= Mack Park =

Sports field

Mack Park was the original home field of Detroit's Negro National League baseball franchise, the Detroit Stars. It was constructed in 1914 by Joe Roesink, sponsor of a local semi-professional team, a Dutchman of Jewish descent born in Grand Rapids who owned a chain of haberdasheries.

== Location ==

The park was located on the east side of Detroit, about six miles from downtown, at the southeast corner of Fairview Ave. and Mack Ave., after which it was named. The location was then in the heart of the city's German community, some distance from the city's African American neighborhoods of Paradise Valley and Black Bottom, which were closer to downtown. However, the ballpark was easily reached from those areas via the Mack Ave. streetcar line.

== Specifics ==

Mack Park's single-decked structure, constructed of timber and tin sheeting, was built to seat 6,000 occupants; however, varying reports suggest as many as 10,000 could fit in the stadium's wooden bleachers. The park is said to have had cozy confines, having a short right field porch and power alley. This may have artificially inflated power hitting numbers of left-handed hitters, despite the high fence in right field.
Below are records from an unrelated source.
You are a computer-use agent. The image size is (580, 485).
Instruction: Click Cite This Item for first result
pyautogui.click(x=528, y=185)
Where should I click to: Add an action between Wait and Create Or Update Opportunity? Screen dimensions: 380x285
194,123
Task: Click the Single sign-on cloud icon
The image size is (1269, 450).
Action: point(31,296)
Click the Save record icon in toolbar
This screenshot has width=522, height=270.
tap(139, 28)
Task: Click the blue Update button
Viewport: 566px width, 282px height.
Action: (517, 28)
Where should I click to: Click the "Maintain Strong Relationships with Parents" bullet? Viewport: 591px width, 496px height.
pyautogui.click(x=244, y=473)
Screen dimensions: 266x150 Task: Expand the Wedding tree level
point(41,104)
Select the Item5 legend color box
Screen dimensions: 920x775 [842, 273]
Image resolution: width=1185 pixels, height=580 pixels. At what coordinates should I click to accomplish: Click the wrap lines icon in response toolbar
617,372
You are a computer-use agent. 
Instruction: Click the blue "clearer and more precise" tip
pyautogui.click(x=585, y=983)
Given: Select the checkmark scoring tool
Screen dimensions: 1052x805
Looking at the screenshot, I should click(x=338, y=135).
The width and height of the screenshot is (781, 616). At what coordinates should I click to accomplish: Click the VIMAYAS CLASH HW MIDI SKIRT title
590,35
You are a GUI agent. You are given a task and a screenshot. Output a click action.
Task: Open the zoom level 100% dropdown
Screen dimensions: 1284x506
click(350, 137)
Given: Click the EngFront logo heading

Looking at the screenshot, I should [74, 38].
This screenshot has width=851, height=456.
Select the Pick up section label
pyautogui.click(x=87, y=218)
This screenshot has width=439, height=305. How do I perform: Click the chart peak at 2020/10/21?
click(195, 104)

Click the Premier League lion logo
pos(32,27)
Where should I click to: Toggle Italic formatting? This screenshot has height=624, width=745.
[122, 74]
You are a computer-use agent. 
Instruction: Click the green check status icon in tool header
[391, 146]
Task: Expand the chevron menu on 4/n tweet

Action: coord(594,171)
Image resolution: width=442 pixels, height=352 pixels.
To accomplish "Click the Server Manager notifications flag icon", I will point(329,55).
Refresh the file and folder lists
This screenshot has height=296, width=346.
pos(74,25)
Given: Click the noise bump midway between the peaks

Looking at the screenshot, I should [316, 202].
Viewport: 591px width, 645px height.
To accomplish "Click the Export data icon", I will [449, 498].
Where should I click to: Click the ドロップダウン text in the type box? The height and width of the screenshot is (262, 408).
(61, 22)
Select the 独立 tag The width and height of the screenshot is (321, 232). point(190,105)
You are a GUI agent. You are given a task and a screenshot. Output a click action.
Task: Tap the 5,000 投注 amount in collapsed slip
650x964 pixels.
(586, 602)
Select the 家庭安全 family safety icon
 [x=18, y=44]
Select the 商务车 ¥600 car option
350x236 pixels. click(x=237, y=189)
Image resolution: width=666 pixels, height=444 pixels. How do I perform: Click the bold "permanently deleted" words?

The diamond was in the northeast corner of the property. On the first base (north) side were buildings and then Mack Avenue. Fairview was behind right field, to the west. On the third base (east) side were more buildings and then Beniteau Avenue. Some distance beyond left field, to the south, was Goethe Street.

== Tenants ==

In 1915, the new Federal League sought to locate a franchise in Detroit and contacted Roesink about operating a franchise out of Mack Park but he declined the offer. Three years later he accepted an offer from Chicago sports promoter Rube Foster to establish a Negro National League franchise in Detroit with Mack Park as its home field.

Before 1920, the Detroit Stars' first season of play, the park played host to teams like the Boston Braves, New York Giants, Philadelphia Phillies, and Brooklyn Dodgers, because it was common in those days for major league teams to play minor league or semi-professional baseball teams on their off days to generate additional revenue.

== Fire ==

In July 1929, the Kansas City Monarchs were in Detroit to play a doubleheader with the Stars. Two days of heavy rain left the ball field with standing water and threatened to postpone the July 7 game. Roesink, working with the grounds crew, ordered gasoline to be spread on the field for eventual ignition to dry out the field and save the game from cancellation. After dispersing as much gasoline as they needed, the grounds crew stored the spare cans below the wooden bleachers. It is thought that a discarded cigarette butt accidentally ignited the gasoline on the field. Flames quickly spread to the storage area, resulting in a raging fire that engulfed the wooden framework of the stadium. No one died in the blaze; however 106 to 222 were reported injured when the grandstand area collapsed.

The Stars finished the season at Hamtramck Stadium, situated between Gallagher, Roosevelt, Jacob, and Conant streets in Hamtramck. Their last season of play saw the Stars playing games at Dequindre Park, located on Dequindre, two blocks north of Davison Rd in Detroit. Dequindre Park was also called Linton Field, or Cubs Park.

== Rebuilding and ultimate destruction ==

Mack Park was eventually rebuilt for Detroit Southeastern High School's baseball team. The school is located just south of the facility on Goethe and Fairview Streets. During a 1960s revitalization effort by the federal government, Mack Park was flattened to make way for a senior citizens complex called Fairview Homes.